A friend of mine, a 28-year-old woman called Cat who has been, like many of my friends and colleagues from around the world, penning virtual essays on the Johns story on my Facebook page, put it this way to me this week: "["Clare"] made a mistake, as did [Johns]. They all did. They have all already paid for it... in their own way. But is it Johns's responsibility to safeguard her as an innocent teen? Or is it realistic to expect people to live within the legal and moral boundaries that we all, as a collective whole, see fit and agree on?
"What are those rules? The law? No law was broken. So what are we talking about... a different level of deceit? He should have known better.

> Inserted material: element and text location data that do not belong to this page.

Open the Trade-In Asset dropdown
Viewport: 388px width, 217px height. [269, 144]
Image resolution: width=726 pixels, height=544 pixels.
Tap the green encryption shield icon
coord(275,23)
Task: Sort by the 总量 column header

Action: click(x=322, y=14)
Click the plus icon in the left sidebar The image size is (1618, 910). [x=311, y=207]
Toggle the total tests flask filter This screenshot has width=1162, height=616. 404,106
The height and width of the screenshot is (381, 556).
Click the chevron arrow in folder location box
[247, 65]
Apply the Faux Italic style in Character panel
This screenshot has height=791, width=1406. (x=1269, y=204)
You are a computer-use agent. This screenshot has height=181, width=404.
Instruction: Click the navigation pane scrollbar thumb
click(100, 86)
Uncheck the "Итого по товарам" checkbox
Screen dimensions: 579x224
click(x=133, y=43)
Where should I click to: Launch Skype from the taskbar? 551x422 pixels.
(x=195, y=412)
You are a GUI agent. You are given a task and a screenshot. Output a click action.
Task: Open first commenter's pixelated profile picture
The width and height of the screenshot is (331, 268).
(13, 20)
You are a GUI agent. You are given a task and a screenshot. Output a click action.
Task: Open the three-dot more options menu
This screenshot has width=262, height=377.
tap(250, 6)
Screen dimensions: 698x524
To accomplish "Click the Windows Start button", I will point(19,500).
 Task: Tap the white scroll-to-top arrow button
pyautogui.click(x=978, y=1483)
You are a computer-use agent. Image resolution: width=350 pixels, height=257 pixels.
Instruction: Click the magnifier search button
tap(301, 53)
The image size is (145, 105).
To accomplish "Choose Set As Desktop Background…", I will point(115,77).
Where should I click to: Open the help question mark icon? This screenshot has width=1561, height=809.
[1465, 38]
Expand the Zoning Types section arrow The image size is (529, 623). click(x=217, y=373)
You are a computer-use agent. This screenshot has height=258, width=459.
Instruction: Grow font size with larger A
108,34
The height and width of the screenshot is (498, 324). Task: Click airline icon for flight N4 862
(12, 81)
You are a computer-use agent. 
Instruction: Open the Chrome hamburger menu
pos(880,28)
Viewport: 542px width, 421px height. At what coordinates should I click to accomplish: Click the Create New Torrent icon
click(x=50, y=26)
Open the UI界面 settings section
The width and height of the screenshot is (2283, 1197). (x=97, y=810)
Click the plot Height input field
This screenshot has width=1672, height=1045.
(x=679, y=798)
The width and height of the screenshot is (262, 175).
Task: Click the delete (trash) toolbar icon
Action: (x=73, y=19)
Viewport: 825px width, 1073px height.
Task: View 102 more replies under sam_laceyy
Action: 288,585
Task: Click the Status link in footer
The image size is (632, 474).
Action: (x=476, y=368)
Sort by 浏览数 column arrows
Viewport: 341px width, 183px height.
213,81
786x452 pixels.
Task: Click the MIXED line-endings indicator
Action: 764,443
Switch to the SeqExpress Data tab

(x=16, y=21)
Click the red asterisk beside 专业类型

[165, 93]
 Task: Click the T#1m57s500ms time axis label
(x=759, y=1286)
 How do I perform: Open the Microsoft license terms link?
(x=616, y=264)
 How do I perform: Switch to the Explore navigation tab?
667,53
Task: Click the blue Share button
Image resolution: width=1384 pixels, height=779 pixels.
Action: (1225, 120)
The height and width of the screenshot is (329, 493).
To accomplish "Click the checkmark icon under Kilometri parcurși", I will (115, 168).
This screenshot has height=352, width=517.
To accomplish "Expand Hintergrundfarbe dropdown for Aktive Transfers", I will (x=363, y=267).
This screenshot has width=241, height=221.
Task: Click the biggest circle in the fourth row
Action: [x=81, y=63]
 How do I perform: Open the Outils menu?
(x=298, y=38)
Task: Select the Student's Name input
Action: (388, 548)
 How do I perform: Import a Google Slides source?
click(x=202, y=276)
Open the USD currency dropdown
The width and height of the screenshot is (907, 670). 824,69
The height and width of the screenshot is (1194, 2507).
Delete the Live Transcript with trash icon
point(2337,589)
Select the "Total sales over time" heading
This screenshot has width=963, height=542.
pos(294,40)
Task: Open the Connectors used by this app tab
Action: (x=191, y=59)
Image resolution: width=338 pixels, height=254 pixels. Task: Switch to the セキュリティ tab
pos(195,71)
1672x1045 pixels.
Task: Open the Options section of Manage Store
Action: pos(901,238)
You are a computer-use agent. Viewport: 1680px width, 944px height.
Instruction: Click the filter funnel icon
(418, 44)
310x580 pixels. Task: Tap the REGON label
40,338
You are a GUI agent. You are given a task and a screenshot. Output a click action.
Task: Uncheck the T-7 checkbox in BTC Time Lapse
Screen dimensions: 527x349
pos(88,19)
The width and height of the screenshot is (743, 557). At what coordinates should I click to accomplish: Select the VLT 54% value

"But the truth is they all f***** up. They made a mistake. It wasn't Johns being a predator or her being a victim. We all make mistakes at some point and we all have to take responsibility for those mistakes eventually. And sometimes that really, really hurts. Sometimes those mistakes lead to post-traumatic stress disorder, sometimes to divorce, sometimes just to a headache... but responsibility must be taken for the choices we make, regrets or not."
Amid the maelstrom of bluster, condemnation, innuendo, rumour and misinformation, it was the most sensible thing I'd heard all week.
The Matthew Johns scandal should not leave rugby league in crisis. It should be leaving Four Corners in crisis.